2024年09月27日 1839号

【日本政府は誰を守っているのか/相次ぐ米兵の性犯罪 「通報手続」違反の責任を問う/「基地・軍隊を許さない」 政府交渉】

 沖縄で米兵の性犯罪事件が相次ぐ。隠蔽した日本政府の責任を追及する交渉が9月13日、参院議員会館で行われた。外務省・防衛省・法務省・警察庁・最高裁判所の担当官9人に対し、「基地・軍隊を許さない行動する女たちの会」の高里鈴代さんや伊波洋一参院議員が230人の参加者とともに厳しく問いただした。

 ポイントは、「事件・事故が地域社会に及ぼす影響を最小限にする」ため「情報を地域社会に対して正確にかつ直ちに提供することが重要」とした97年の日米合同委員会合意「在日米軍に係る事件・事故発生時における通報手続」。昨年12月の米空軍兵長による性暴力事件では、外務省は「非公表の事案」を理由に情報を提供しなかった。

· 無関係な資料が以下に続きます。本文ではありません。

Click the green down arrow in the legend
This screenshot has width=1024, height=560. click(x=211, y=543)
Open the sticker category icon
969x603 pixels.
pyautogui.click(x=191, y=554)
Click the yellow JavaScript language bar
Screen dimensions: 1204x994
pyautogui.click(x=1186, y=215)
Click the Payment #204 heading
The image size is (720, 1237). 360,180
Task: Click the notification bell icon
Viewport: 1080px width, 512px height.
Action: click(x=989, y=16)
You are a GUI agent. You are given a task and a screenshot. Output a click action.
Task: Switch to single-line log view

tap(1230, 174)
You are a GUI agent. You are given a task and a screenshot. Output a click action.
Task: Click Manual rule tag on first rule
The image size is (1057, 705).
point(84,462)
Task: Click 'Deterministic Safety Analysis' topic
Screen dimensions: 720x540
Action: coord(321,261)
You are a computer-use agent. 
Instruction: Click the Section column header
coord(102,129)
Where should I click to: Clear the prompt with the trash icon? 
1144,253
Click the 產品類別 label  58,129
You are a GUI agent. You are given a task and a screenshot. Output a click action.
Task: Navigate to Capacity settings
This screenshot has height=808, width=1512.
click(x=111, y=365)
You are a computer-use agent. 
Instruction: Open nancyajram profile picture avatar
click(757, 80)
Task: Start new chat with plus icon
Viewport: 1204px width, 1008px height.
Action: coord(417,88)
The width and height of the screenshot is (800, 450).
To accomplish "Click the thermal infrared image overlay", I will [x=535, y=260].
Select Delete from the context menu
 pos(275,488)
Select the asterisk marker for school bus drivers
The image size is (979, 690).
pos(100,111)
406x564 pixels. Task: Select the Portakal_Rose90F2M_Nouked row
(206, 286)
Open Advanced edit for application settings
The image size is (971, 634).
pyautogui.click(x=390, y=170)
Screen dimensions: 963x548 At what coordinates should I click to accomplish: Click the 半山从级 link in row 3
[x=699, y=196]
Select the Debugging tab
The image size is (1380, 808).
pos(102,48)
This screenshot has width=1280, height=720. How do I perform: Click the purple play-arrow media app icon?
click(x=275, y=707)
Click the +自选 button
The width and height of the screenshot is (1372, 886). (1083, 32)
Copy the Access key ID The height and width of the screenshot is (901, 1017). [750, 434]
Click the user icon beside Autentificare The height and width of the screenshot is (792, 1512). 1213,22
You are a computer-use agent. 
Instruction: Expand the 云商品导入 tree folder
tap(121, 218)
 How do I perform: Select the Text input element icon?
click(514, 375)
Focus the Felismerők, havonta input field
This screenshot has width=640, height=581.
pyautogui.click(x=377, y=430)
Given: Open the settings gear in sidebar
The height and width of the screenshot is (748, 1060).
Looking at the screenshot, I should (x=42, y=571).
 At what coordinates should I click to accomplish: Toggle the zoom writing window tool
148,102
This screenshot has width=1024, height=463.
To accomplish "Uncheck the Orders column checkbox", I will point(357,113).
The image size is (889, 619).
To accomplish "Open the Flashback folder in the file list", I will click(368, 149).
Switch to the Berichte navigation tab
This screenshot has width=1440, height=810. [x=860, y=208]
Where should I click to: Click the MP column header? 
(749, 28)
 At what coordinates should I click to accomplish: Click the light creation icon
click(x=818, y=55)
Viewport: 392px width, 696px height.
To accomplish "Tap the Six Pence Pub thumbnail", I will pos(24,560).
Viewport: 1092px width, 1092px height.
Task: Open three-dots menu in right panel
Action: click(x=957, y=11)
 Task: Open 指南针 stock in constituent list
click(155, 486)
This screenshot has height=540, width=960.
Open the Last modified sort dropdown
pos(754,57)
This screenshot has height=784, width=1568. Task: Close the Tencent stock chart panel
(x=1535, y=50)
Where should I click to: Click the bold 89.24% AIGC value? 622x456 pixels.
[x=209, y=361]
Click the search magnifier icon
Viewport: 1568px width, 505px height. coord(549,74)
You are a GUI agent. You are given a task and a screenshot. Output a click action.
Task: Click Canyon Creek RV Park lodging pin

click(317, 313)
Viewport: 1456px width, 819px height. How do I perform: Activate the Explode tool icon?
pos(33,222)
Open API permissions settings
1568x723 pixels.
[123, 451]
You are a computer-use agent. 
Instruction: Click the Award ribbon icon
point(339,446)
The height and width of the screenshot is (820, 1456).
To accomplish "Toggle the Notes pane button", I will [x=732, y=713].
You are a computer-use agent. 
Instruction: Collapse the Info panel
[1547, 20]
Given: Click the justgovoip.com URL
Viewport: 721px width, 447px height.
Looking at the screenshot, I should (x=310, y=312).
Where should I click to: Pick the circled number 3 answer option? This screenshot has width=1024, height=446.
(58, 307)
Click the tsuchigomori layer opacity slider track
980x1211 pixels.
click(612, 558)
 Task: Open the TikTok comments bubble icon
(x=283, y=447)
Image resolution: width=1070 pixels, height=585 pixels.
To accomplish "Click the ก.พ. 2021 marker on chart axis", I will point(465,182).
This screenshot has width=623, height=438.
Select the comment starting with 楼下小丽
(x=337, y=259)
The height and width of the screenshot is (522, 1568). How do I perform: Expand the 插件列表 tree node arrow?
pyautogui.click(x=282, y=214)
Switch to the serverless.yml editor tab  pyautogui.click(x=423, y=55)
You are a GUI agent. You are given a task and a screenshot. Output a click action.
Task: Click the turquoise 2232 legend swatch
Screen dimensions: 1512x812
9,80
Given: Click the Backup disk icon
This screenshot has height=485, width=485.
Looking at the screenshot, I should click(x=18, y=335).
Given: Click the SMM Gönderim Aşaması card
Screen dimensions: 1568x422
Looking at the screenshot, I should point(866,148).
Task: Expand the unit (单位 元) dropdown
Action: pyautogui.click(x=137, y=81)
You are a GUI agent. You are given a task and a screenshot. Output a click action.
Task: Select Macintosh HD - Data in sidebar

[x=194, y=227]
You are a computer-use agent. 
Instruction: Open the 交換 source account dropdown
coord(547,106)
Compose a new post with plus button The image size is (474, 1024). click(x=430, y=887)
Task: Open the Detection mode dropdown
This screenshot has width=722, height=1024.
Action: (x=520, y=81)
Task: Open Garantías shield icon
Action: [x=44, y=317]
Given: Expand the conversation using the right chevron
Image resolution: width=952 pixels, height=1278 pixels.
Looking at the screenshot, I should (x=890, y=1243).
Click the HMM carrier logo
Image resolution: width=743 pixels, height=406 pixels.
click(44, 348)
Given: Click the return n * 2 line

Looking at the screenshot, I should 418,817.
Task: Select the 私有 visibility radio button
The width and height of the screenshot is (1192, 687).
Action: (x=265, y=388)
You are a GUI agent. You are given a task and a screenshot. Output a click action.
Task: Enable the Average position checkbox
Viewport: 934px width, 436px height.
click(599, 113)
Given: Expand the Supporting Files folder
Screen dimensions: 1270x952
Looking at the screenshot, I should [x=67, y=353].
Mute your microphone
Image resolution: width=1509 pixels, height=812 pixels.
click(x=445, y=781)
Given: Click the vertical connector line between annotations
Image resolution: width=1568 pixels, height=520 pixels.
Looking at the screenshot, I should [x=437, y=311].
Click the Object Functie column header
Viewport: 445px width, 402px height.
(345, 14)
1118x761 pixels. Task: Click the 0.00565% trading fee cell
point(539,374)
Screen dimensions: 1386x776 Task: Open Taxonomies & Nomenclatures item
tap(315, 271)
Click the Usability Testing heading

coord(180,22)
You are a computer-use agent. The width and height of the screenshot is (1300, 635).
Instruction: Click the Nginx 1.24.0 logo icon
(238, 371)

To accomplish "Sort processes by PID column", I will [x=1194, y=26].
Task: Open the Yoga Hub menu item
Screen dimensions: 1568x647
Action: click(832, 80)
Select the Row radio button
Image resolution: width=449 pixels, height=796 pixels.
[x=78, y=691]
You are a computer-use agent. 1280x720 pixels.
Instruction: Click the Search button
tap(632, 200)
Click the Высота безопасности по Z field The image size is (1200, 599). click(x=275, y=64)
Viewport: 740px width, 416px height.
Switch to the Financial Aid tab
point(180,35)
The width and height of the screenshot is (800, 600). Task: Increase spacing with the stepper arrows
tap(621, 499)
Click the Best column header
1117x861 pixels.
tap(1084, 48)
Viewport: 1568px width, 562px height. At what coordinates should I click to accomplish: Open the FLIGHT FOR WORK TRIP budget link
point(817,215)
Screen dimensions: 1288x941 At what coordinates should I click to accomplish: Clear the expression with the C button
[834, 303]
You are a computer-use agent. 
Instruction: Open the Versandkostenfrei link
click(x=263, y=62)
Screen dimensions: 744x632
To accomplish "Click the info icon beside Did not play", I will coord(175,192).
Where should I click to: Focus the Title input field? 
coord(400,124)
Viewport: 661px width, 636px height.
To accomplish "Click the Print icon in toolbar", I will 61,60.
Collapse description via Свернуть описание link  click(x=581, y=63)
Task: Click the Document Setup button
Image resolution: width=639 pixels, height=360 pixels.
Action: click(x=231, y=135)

 「被害者のプライバシー保護」の欺瞞性を高里さんが明るみに出す。「12月事件の公判で被害少女の証言は『遮蔽方式』により行われたが、カウンセラーを同席させた別室からのビデオリンク方式を採用すべきだった。少女は遮蔽された畳半分のスペースに7時間あまり閉じ込められ、自傷行為もあったと証言。これは二次被害だ。95年の少女暴行事件では、被害に遭った場所は特定されていない。今回『プライバシーの保護』と言いながら、実際に守っているのは米軍だ」

 伊波議員は問う。「被害者を支援する警察の『ゆいセンター』に連絡があったのは8月になってから。沖縄県の『性暴力被害者ワンストップ支援センター』とも連携がとれていない。被害少女のケアを妨げ、事件の再発を許したのは外務省ではないか」

 宜野湾市出身で、米軍機の部品が落下した保育園に娘を通わせていた明(あきら)有希子さんが涙ながらに訴える。「どうやって娘を守ろうかと思うばかり。省庁のみなさんは3年くらいで担当が代わるのだろうが、沖縄は3年後に変わることもできず、ずーっと過重な70%を押しつけられている。どうか助けてください」

 政府側は「係属中の事件なので答えを差し控える」「米側には常日頃から申し入れている」などと繰り返す。ただ、「沖縄で事件が多いのは全国の0・6%の面積しかない沖縄県に米軍専用施設の7割が集中しているから」とは認めた。

 通報手続の日米合意は22年以降、骨抜きにされている。伊波議員は「日本全国で米軍の演習が始まり、各地の自衛隊施設で弾薬庫の積み増しなど戦時体制づくりが進んでいる。それによって増える事件・事故を懸念しての通報ストップではないか」と分析した。